* [PROBLEM STATEMENT]: Output each entry verbatim. Leave the images out.
----- RECORDED INFORMATION
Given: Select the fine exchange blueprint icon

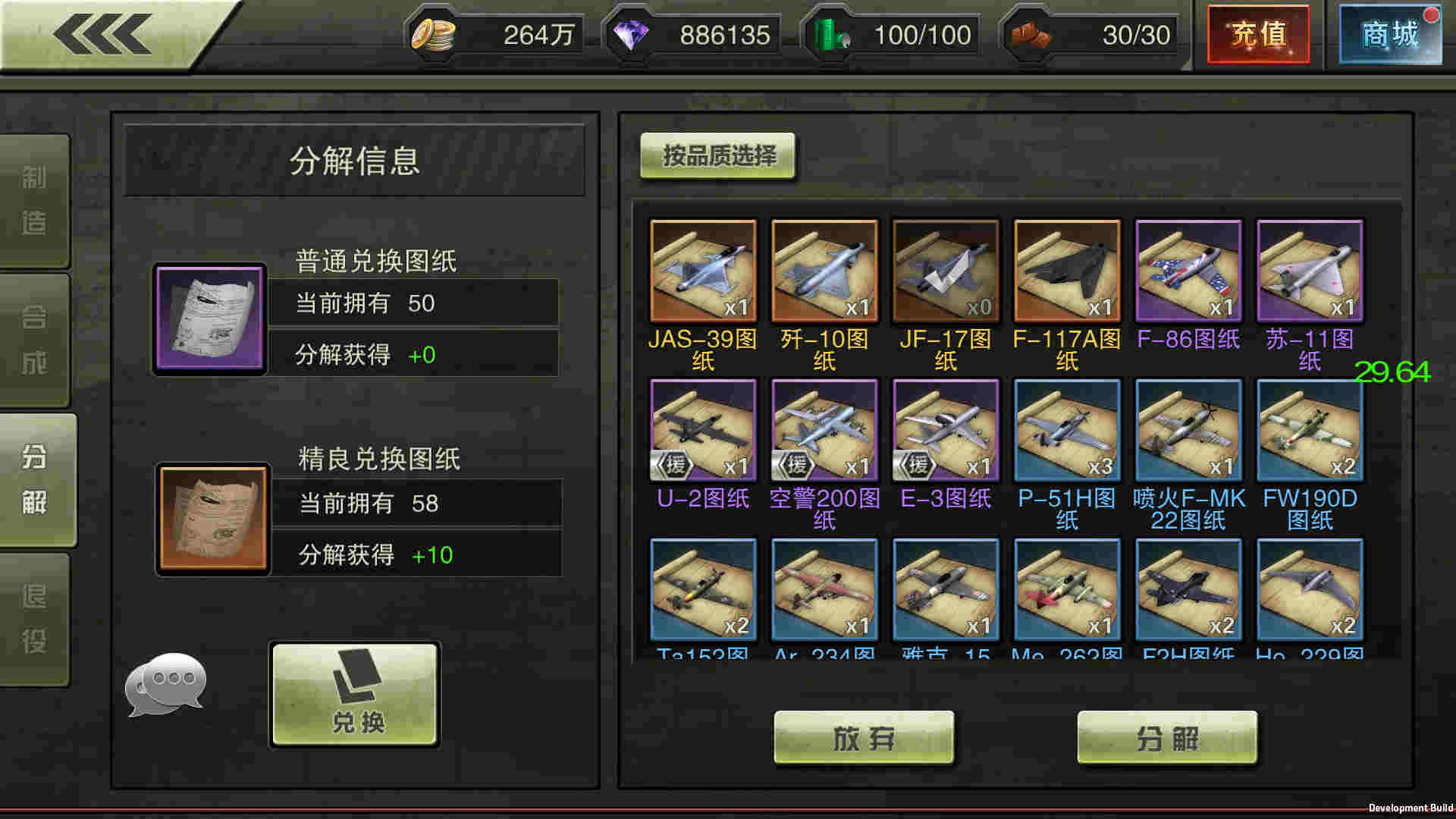Looking at the screenshot, I should pos(213,519).
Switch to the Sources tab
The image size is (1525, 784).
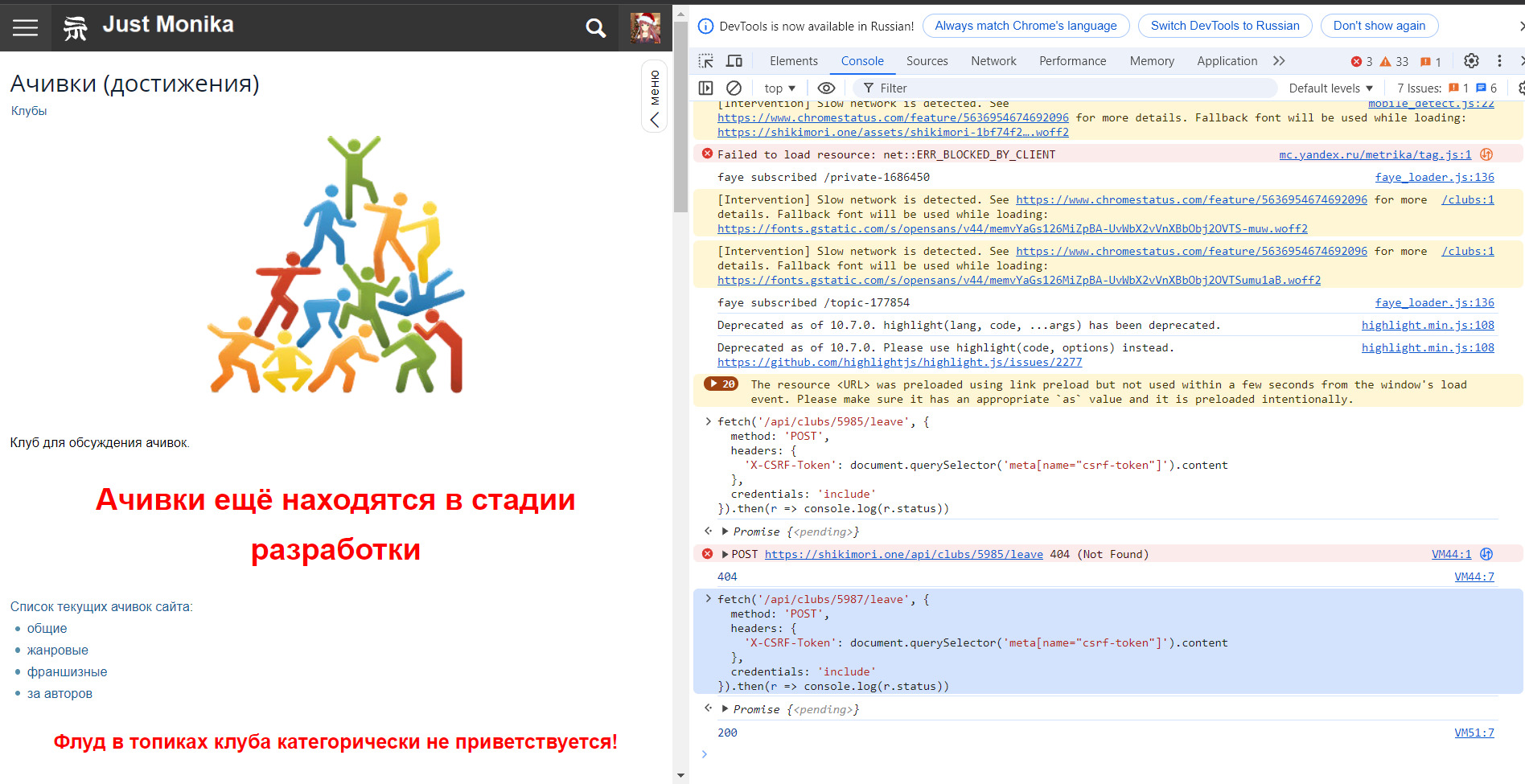click(927, 61)
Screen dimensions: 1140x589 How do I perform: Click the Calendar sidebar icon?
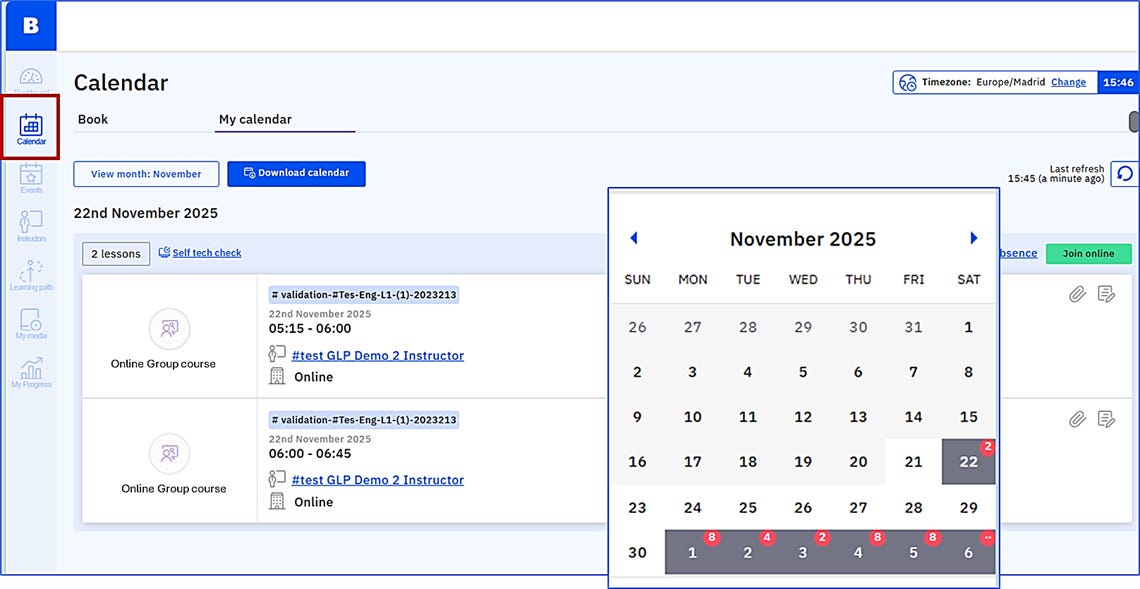[x=31, y=127]
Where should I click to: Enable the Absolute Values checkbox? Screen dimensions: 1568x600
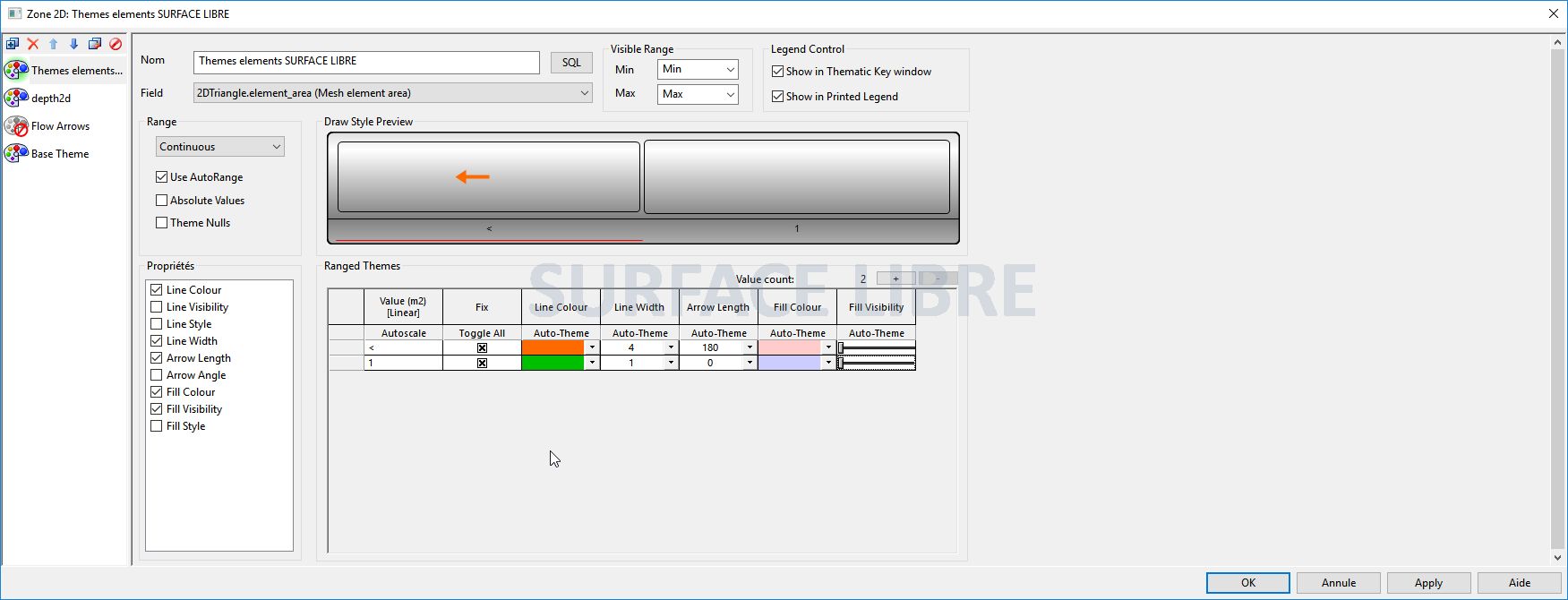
----------
* [RESPONSE AREA]:
Given: Select the fine exchange blueprint icon

Looking at the screenshot, I should pos(213,519).
Switch to the Sources tab
The image size is (1525, 784).
click(927, 61)
Screen dimensions: 1140x589 How do I perform: Click the Calendar sidebar icon?
[x=31, y=127]
Where should I click to: Enable the Absolute Values checkbox? Screen dimensions: 1568x600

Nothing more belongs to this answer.